MLS, Killing Its Own Media Coverage
Major League Soccer as a whole does not get great coverage in the national media. As the blogger That’s on Point often reminds us, outfits like the Associated Press don’t do soccer many favours. That makes it all the more important outlets that do try to cover MLS both broadly and deeply are treated with reciprocal professionalism by the league — there aren’t many of them, but USSoccerPlayers.com is certainly one. Unfortunately, their coverage might soon be considerably reduced due to a dispute with MLS.
USSoccerPlayers is an odd name for a media outlet, I’m sure you’ll think — they’re owned by the US National Soccer Team Players Association, though their coverage is not just peach pie sprinkled with brown sugar. They walk the line very well, thanks to the fact they hire very good writers. This season, they published around a dozen articles on the league pretty much every week. Look at August, for example. Where else does that kind of coverage exist?
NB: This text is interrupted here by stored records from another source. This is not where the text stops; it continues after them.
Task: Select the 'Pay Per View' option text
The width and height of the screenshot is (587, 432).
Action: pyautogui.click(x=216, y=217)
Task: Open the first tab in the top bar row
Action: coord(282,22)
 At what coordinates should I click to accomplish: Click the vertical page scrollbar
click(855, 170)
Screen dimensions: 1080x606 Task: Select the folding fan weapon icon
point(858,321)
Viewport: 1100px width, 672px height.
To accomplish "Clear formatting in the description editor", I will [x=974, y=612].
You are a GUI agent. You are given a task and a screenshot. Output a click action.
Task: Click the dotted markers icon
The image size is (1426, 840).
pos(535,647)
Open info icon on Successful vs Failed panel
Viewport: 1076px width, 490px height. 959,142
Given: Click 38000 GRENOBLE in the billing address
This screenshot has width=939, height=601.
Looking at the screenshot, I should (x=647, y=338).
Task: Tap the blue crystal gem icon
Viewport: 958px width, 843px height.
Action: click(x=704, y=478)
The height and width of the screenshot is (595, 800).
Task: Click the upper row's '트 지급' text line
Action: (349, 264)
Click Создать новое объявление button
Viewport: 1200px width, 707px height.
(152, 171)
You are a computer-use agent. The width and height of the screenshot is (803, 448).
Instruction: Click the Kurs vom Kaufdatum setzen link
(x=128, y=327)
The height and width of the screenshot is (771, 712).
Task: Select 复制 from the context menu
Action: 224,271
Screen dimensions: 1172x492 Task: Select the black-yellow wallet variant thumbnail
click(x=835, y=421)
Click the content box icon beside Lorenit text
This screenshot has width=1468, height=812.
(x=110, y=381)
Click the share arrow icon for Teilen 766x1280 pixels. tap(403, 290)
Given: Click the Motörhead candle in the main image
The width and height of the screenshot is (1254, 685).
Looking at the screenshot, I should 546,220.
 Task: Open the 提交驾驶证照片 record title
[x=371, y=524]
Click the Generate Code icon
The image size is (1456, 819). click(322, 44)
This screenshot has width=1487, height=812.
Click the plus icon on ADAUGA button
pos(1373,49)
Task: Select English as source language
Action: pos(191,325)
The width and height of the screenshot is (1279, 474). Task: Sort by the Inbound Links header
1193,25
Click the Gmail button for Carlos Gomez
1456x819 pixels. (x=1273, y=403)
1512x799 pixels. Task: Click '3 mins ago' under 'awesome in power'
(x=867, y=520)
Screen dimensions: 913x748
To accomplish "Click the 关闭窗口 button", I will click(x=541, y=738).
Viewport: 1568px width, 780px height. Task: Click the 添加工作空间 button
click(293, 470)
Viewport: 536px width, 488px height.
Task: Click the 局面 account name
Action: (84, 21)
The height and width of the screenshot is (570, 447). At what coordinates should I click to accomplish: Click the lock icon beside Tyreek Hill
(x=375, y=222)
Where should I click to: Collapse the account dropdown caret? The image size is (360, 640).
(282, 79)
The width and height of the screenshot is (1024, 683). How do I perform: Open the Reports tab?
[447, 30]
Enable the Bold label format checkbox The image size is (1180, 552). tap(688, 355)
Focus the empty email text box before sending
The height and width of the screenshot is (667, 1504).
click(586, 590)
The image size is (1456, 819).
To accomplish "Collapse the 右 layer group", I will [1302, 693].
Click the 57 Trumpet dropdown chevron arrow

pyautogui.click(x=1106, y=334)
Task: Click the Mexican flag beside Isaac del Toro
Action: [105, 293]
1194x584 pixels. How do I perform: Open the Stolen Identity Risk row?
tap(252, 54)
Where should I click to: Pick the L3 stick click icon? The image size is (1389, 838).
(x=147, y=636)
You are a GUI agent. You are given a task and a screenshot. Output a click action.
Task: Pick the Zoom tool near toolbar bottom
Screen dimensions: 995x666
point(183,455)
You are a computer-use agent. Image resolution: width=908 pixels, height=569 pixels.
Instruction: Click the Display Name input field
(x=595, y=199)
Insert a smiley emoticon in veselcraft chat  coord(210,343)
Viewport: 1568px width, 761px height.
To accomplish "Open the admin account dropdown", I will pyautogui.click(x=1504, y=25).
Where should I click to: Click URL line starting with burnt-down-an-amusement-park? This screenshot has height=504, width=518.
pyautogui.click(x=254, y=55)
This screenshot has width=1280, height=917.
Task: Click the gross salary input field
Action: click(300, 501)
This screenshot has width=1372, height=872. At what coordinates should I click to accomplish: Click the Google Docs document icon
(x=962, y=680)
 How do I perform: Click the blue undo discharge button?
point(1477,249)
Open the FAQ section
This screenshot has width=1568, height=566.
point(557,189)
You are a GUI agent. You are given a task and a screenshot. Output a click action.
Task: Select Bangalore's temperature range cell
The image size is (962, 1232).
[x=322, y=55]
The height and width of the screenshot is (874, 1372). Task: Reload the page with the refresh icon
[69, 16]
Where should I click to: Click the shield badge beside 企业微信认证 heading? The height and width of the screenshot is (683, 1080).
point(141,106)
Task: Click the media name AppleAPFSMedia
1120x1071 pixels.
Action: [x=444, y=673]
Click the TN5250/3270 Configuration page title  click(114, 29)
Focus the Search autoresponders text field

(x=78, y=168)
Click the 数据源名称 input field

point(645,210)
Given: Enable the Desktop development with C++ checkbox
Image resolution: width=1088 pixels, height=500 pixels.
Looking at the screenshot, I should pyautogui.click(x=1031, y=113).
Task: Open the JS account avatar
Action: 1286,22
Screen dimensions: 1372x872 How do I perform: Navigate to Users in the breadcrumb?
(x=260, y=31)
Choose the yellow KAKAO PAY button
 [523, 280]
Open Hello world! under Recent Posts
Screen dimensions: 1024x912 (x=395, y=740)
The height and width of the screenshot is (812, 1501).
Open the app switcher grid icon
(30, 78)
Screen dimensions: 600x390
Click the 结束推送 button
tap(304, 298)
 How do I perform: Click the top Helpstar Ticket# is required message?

The editors at USSoccerPlayers do accept, though, that they’re not entirely “unbiased” and that they “try to portray our members and American soccer in general in a positive light.” This only makes it more amazing, then, that such has been the disdain MLS has apparently treated them with that they’re vowing to pull their comprehensive coverage of the league.
After several incidences concerning access and basic media relations at the local and league level, the 2007 MLS season will be the last that USSoccerPlayers.com treats as a regular beat. Moving forward, USSoccerPlayers will treat MLS the same way it does the Premier League, focusing on the play of US National Team players. . .
On one occasion this year, we had it confirmed that we were a minor outlet, at the level of glorified fan sites and shouldn’t expect anything past the basic in terms of access and credentials. On another, we were denied a credential for reasons that only discounted the years of work we’ve done covering Major League Soccer.
At the same time, we’ve been told by MLS staffers how much they like our coverage.
We remain one of the only American soccer-specific outlets that pays all our contributors, takes every piece through multiple edits, and abides by our own policy for professionalism at games we cover.
Major League Soccer’s media relations is not at the level of the other professional sports, even when it’s staffed by people who have worked in those sports. Where the NFL, NBA, and Major League Baseball provide access, interviews, and raw materials well past Major League Soccer and still manages to run comprehensive league websites, MLS opts for one or the other.
The result is the kind of coverage where writers chase press release material and the majority of articles are responsive rather than the kind of profile or investigative work you read or see with the other sports.
We are a player-owned outlet, and the players themselves have always been in agreement that there’s no value to yet another attempt at overt public relations.
As an outlet, we have an obvious solution to our specific issues – we pull general coverage. We notified the League of this last week and did not have anybody work Sunday’s MLS Cup final or attend any of the media events associated with MLS Cup.
There would seem to be a window in that last paragraph left open by USSoccerPlayers for MLS to respond and prove they are going be serious about developing as a league and act professionally with an outlet who have long provided original, fair and good quality copy.
Sycophantic stores about the value of Brand Beckham are not all we need to read about in MLS, but we’ll have less alternative coverage in 2008 unless MLS sets an example by guaranteeing USSoccerPlayers better working conditions next season.